Scalaz(58)- scalaz-stream: fs2-并行运算示范,fs2 parallel processing

    从表面上来看,Stream代表一连串无穷数据元素。一连串的意思是元素有固定的排列顺序,所以对元素的运算也必须按照顺序来:完成了前面的运算再跟着进行下一个元素的运算。这样来看,Stream应该不是很好的并行运算工具。但是,fs2所支持的并行运算方式不是以数据元素而是以Stream为运算单位的:fs2支持多个Stream同时进行运算,如merge函数。所以fs2使Stream的并行运算成为了可能。

一般来说,我们可能在Stream的几个状态节点要求并行运算:

1、同时运算多个数据源头来产生不排序的数据元素

2、同时对获取的一连串数据元素进行处理,如:map(update),filter等等

3、同时将一连串数据元素无序存入终点(Sink)

我们可以创建一个例子来示范fs2的并行运算:模拟从3个文件中读取字串,然后统计在这3个文件中母音出现的次数。假设文件读取和母音统计是有任意时间延迟的(latency),我们看看如何进行并行运算及并行运算能有多少效率上的提升。我们先设定一些跟踪和模拟延迟的帮助函数:

1 def log[A](prompt: String): Pipe[Task,A,A] = _.evalMap { a => Task.delay{ println(s"$prompt>"); a }}
2                                                   //> log: [A](prompt: String)fs2.Pipe[fs2.Task,A,A]
3 def randomDelay[A](max: FiniteDuration): Pipe[Task,A,A] = _.evalMap { a =>
4   val delay: Task[Int] = Task.delay { scala.util.Random.nextInt(max.toMillis.toInt) }
5   delay.flatMap {d => Task.now(a).schedule(d.millis) }
6 }                                                 //> randomDelay: [A](max: scala.concurrent.duration.FiniteDuration)fs2.Pipe[fs2.

log是个跟踪函数,randomDelay是个延迟模拟函数,模拟在max内的任意时间延迟。

与scalaz-stream-0.8不同,fs2重新实现了文件操作功能:不再依赖java的字串(string)处理功能。也不再依赖scodec的二进制数据转换功能。下面是fs2的文件读取方法示范:

1 val s1 = io.file.readAll[Task](java.nio.file.Paths.get("/Users/tiger-macpro/basic/BasicBackend.scala"),1024)
2   //> s1  : fs2.Stream[fs2.Task,Byte] = evalScope(Scope(Bind(Eval(Snapshot),<function1>))).flatMap(<function1>)
3 val s2 = io.file.readAll[Task](java.nio.file.Paths.get("/Users/tiger-macpro/basic/DatabaseConfig.scala"),1024)
4   //> s2  : fs2.Stream[fs2.Task,Byte] = evalScope(Scope(Bind(Eval(Snapshot),<function1>))).flatMap(<function1>)
5 val s3 = io.file.readAll[Task](java.nio.file.Paths.get("/Users/tiger-macpro/basic/BasicProfile.scala"),1024)
6   //> s3  : fs2.Stream[fs2.Task,Byte] = evalScope(Scope(Bind(Eval(Snapshot),<function1>))).flatMap(<function1>)

fs2.io.file.readAll函数的款式如下:

def readAll[F[_]](path: Path, chunkSize: Int)(implicit F: Effect[F]): Stream[F, Byte] ={...}

readAll分批(by chunks)从文件中读取Byte类型数据(当返回数据量小于chunkSize代表完成读取),返回结果类型是Stream[F,Byte]。
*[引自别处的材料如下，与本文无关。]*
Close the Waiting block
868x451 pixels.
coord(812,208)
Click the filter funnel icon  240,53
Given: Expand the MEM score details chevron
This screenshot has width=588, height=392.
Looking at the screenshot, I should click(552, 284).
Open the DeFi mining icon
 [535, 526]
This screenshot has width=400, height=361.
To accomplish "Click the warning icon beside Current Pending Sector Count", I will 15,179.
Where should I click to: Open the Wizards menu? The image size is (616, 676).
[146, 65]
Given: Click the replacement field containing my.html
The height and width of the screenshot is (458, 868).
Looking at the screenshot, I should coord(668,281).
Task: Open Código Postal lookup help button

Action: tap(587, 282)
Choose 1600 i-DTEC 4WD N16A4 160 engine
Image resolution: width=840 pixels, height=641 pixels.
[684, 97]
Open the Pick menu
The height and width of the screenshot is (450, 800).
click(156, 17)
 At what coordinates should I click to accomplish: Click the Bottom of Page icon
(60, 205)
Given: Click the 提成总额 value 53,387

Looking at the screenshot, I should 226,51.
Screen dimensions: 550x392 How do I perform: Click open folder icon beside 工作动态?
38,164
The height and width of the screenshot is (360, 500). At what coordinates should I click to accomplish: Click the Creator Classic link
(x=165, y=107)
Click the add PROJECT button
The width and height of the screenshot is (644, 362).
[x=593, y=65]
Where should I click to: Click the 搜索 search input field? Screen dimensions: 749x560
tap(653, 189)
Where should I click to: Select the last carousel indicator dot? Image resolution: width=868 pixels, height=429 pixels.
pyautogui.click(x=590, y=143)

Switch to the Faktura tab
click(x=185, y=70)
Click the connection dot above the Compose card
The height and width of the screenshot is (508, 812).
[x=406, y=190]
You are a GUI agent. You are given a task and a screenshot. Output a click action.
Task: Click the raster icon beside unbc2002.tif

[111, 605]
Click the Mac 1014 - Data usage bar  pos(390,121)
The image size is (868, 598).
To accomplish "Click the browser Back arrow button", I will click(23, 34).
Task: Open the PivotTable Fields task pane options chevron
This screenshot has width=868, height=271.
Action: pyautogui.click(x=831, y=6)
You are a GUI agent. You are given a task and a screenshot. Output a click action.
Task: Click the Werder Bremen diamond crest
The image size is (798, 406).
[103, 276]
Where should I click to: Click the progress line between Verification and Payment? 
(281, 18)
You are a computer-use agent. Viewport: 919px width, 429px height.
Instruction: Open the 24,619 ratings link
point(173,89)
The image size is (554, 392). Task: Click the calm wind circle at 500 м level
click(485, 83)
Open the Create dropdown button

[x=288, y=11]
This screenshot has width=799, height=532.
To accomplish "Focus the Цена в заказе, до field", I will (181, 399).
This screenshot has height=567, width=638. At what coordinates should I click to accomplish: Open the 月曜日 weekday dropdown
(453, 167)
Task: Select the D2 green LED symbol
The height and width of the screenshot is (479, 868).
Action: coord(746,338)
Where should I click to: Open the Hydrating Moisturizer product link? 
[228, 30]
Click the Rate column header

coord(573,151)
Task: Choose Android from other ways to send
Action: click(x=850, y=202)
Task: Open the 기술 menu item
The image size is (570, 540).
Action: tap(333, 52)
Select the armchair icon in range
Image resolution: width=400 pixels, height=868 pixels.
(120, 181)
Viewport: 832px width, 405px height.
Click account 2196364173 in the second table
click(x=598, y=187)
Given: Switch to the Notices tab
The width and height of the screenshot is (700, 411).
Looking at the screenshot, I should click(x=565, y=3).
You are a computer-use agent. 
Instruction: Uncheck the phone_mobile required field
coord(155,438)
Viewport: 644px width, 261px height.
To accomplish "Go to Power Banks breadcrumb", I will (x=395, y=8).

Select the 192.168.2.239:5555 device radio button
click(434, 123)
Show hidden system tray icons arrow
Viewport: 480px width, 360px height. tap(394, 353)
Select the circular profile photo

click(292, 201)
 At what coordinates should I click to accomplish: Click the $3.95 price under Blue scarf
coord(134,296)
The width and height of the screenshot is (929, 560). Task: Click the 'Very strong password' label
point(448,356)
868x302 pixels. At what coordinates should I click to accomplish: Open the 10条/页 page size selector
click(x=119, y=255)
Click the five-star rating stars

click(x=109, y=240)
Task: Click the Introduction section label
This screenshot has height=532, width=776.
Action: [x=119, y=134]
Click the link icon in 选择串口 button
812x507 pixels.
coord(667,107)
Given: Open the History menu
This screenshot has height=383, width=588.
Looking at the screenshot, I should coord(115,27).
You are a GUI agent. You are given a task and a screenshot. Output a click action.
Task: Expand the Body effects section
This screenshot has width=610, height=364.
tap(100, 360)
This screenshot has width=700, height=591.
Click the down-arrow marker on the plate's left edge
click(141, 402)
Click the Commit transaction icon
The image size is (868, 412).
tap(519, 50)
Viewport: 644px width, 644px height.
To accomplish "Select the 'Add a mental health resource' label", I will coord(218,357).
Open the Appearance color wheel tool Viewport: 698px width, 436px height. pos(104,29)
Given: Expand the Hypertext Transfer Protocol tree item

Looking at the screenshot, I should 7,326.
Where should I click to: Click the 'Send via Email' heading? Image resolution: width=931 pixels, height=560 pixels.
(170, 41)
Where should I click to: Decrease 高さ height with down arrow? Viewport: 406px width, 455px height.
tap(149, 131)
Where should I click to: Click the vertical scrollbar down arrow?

我们需要进行Byte>>>String转换及分行等处理。fs2在text对象里提供了相关函数:

object text {
  private val utf8Charset = Charset.forName("UTF-8")

  /** Converts UTF-8 encoded byte stream to a stream of `String`. */
  def utf8Decode[F[_]]: Pipe[F, Byte, String] =
    _.chunks.through(utf8DecodeC)

  /** Converts UTF-8 encoded `Chunk[Byte]` inputs to `String`. */
  def utf8DecodeC[F[_]]: Pipe[F, Chunk[Byte], String] = {
    /**
      * Returns the number of continuation bytes if `b` is an ASCII byte or a
      * leading byte of a multi-byte sequence, and -1 otherwise.
      */
    def continuationBytes(b: Byte): Int = {
      if      ((b & 0x80) == 0x00) 0 // ASCII byte
      else if ((b & 0xE0) == 0xC0) 1 // leading byte of a 2 byte seq
      else if ((b & 0xF0) == 0xE0) 2 // leading byte of a 3 byte seq
      else if ((b & 0xF8) == 0xF0) 3 // leading byte of a 4 byte seq
      else                        -1 // continuation byte or garbage
    }
...
/** Encodes a stream of `String` in to a stream of bytes using the UTF-8 charset. */
  def utf8Encode[F[_]]: Pipe[F, String, Byte] =
    _.flatMap(s => Stream.chunk(Chunk.bytes(s.getBytes(utf8Charset))))

  /** Encodes a stream of `String` in to a stream of `Chunk[Byte]` using the UTF-8 charset. */
  def utf8EncodeC[F[_]]: Pipe[F, String, Chunk[Byte]] =
    _.map(s => Chunk.bytes(s.getBytes(utf8Charset)))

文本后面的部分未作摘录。